Instructions to follow:
Copy out every line from the one containing "Screen dimensions: 640x480" through the one containing "[x=182, y=323]", inclusive, with the task text unchanged. Offset each coordinate in the answers by -57.

Stored rows:
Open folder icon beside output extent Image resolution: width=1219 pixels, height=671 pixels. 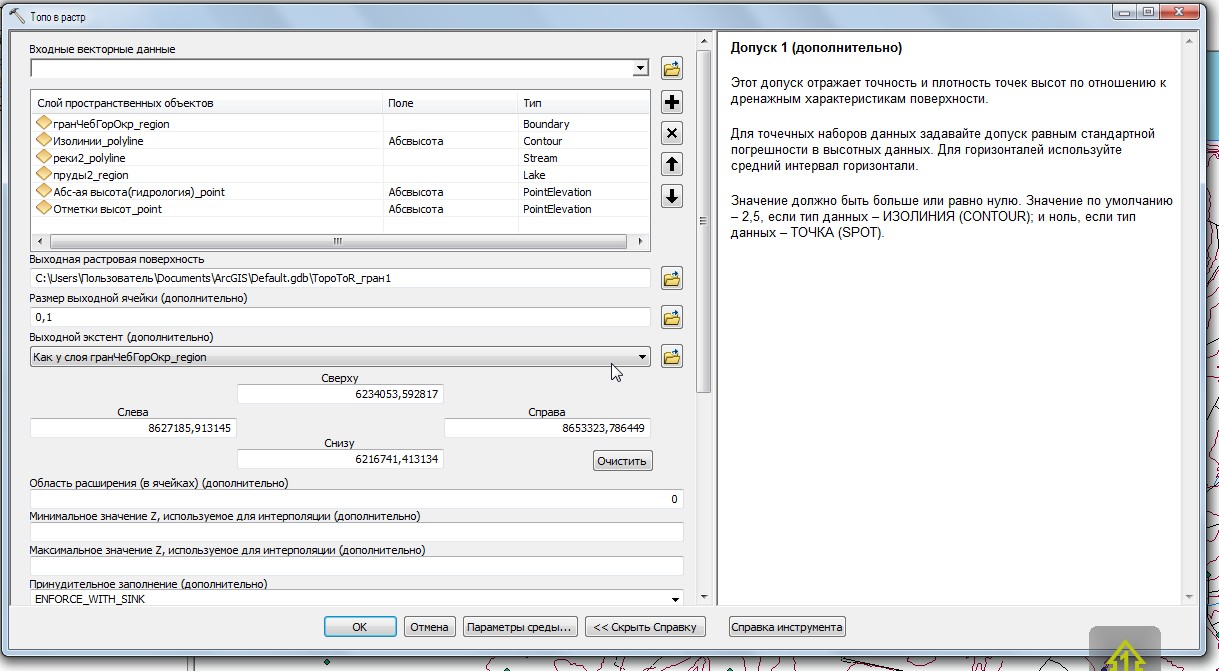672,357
==
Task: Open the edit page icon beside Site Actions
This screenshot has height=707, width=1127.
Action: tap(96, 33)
...
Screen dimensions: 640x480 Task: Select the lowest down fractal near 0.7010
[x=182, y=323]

Task result:
Screen dimensions: 640x480 Task: Select the lowest down fractal near 0.7010
[x=125, y=266]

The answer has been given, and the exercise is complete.